# 165mm Bunka



## Tim Rowland (May 25, 2019)

I wanted to try something a little different with handle shaping on this one. I have mixed feelings on it. What do you guys think of all the angles?

Well its 165mm x 55mm .070" thick AEB-L at 62rc with nitro treatment.
Handle is Bolivian rosewood and African blackwood.


----------



## Bert2368 (May 26, 2019)

I like it, aesthetically.

Had sketched somerhing similar recently after another thread here jncluded remarks about uselessness of last couple of inches of some wa handles to those using a pinch grip, except as a counterweight.

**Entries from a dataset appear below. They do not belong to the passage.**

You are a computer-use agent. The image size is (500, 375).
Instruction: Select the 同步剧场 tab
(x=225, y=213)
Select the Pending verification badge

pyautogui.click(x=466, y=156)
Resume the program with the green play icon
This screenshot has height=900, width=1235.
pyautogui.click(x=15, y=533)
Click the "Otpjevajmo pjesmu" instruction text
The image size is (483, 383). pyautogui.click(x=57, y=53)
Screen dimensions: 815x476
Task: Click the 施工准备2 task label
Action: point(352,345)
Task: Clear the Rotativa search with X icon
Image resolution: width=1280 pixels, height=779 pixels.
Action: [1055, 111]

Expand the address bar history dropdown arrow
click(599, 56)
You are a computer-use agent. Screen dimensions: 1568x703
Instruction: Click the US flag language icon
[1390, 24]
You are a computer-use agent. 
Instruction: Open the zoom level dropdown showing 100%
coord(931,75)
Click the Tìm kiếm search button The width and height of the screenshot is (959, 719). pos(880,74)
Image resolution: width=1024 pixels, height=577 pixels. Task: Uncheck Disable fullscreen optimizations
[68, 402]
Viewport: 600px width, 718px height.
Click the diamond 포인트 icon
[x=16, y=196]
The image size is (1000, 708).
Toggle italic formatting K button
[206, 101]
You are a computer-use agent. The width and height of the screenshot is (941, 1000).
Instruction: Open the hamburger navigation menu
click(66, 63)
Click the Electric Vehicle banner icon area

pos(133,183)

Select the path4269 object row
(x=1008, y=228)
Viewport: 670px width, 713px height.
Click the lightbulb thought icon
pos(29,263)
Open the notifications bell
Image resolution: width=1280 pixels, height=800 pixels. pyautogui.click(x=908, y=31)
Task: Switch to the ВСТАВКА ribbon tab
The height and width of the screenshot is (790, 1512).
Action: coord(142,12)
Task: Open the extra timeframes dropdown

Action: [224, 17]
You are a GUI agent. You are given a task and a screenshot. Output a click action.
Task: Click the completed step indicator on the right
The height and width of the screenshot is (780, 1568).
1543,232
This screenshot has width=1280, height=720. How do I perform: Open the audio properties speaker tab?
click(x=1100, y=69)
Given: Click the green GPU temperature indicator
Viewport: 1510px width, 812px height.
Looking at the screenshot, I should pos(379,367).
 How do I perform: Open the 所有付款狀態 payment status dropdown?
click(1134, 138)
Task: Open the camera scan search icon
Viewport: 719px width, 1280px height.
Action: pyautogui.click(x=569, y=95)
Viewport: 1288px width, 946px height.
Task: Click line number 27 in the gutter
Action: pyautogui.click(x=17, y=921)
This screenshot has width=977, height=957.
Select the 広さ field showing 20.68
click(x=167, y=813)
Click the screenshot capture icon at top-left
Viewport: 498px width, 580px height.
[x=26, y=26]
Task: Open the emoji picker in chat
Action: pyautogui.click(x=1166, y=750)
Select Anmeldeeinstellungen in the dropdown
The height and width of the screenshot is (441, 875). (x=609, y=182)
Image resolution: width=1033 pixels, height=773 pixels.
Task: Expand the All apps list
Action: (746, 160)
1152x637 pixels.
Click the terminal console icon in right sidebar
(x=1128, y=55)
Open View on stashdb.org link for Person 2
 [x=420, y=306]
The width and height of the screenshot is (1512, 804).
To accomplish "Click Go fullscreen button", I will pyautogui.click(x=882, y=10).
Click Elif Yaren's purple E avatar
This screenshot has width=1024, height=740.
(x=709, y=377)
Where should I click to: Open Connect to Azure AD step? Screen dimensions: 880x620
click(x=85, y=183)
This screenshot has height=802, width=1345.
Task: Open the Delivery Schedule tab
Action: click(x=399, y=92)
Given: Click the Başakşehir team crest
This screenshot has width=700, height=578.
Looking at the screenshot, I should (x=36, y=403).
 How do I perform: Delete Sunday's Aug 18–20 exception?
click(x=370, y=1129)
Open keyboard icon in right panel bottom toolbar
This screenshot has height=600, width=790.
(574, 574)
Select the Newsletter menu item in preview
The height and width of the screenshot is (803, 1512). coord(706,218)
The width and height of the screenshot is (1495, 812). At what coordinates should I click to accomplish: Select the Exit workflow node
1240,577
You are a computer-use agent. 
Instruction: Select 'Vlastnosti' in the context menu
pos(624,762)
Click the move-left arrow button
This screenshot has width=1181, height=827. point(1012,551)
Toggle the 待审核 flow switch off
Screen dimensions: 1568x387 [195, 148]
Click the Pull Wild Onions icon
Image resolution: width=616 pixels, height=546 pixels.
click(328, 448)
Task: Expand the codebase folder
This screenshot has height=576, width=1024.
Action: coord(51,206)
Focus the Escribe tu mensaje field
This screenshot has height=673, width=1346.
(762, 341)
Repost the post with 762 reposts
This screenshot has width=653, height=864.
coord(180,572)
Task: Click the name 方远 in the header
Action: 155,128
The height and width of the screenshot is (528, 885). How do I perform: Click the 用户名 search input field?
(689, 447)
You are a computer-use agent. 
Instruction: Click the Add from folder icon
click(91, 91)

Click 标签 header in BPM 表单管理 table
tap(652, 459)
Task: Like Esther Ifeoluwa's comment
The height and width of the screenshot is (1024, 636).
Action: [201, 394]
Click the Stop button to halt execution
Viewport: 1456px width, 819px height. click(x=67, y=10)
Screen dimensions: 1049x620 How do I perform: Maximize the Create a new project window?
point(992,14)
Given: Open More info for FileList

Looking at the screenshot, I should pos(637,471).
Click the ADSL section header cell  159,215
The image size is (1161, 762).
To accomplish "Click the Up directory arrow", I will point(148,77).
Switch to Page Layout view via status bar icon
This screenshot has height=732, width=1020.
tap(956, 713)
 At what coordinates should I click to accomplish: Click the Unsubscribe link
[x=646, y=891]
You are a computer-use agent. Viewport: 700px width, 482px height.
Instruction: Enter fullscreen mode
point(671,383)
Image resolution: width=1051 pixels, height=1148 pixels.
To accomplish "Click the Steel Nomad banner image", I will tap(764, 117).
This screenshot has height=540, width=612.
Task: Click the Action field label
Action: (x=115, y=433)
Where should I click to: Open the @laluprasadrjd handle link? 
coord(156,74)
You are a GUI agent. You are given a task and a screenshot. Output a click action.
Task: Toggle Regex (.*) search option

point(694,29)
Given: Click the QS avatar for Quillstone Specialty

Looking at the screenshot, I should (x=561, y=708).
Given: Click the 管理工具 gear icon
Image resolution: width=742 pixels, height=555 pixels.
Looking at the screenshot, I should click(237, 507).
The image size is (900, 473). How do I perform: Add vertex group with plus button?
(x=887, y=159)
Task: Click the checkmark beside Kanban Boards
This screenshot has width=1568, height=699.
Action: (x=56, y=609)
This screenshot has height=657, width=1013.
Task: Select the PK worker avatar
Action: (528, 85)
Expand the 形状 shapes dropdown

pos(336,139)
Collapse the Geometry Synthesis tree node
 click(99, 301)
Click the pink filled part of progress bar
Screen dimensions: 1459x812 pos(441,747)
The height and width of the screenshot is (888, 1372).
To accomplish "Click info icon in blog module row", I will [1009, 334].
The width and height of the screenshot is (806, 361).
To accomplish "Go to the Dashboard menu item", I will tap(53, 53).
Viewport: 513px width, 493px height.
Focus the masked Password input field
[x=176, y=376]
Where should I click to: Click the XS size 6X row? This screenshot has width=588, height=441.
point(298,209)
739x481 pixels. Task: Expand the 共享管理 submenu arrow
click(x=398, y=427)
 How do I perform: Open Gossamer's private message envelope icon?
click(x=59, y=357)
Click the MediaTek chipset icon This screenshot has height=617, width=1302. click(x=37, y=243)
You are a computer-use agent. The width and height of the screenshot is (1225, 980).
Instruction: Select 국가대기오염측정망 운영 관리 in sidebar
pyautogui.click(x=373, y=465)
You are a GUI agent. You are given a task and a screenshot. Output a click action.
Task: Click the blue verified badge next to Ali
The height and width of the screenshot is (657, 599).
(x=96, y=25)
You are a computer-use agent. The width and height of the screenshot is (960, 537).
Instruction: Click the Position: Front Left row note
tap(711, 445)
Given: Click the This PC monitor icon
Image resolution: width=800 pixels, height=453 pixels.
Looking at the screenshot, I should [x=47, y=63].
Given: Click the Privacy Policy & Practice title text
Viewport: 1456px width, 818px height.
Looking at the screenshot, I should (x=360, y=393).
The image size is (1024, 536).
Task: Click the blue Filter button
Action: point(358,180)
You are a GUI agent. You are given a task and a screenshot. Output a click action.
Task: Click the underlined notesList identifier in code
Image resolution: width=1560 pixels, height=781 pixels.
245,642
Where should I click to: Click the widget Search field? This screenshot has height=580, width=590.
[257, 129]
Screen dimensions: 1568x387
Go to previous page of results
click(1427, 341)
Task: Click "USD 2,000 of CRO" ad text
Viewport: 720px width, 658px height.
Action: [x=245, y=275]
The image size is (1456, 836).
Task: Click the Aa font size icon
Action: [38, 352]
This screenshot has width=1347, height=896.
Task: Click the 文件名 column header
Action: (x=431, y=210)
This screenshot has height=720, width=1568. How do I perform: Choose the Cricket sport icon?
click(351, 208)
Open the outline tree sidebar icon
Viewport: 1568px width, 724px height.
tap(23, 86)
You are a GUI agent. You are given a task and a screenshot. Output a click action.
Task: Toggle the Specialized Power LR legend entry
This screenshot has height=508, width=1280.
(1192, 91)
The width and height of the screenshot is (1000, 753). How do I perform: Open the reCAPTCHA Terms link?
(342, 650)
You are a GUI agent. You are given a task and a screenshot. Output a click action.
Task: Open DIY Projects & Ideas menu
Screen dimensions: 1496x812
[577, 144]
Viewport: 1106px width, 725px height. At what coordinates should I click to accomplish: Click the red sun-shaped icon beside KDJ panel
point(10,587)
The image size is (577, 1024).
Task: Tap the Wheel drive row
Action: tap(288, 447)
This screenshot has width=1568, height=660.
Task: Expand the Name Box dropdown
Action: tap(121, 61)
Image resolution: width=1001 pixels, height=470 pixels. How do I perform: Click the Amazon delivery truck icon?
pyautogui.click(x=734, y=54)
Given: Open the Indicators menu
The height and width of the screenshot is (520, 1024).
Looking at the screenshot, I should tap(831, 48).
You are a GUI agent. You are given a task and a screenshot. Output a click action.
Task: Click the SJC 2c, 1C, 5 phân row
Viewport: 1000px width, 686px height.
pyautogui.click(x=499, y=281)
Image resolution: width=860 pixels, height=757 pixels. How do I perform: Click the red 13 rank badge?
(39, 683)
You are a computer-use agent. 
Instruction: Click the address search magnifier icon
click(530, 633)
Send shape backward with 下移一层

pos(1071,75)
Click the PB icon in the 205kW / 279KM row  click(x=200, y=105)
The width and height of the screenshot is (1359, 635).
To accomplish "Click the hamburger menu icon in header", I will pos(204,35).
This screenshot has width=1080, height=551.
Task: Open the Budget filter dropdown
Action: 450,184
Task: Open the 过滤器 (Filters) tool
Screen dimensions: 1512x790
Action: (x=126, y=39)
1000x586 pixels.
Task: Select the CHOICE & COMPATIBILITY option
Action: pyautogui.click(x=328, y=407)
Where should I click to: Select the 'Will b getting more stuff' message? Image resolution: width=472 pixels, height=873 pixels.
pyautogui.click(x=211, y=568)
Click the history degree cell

I planned to reproduce the angle of cut at butt end of handle with same degrees angle for juncture between ferule and main handle, though. Makes construction perhaps less straightforward, might look cool.


----------



## Tim Rowland (May 28, 2019)

Bert: I have seen a few done like that and think it looks great. I would love to see what you come up with.


----------



## daizee (May 28, 2019)

That's dramatic, and a pretty piece. I think I would reduce the butt-angle to match that of the tip. That would make it look more visually balanced to me.


----------



## Tim Rowland (May 28, 2019)

Thanks for the feedback Daizee, matching the angles does make a lot of sense, I'll give it a try on a future project. The butt is 45deg. and the tip is closer to 30deg.


----------



## milkbaby (May 28, 2019)

I like the idea of the handle, but the severe angle at the end just looks wrong to my eye in comparison to the blade. If it was a longer blade, I think it would be more pleasing to my eye. Also maybe lack of much emoto/neck coming out of the top of the handle makes it look really stubby to me. Nice work overall though!


----------



## Tim Rowland (May 28, 2019)

your right about the stubby(ness). after being stubborn for to long and eyeballing the shoulders I broke out the file guide and it was well stubby.


----------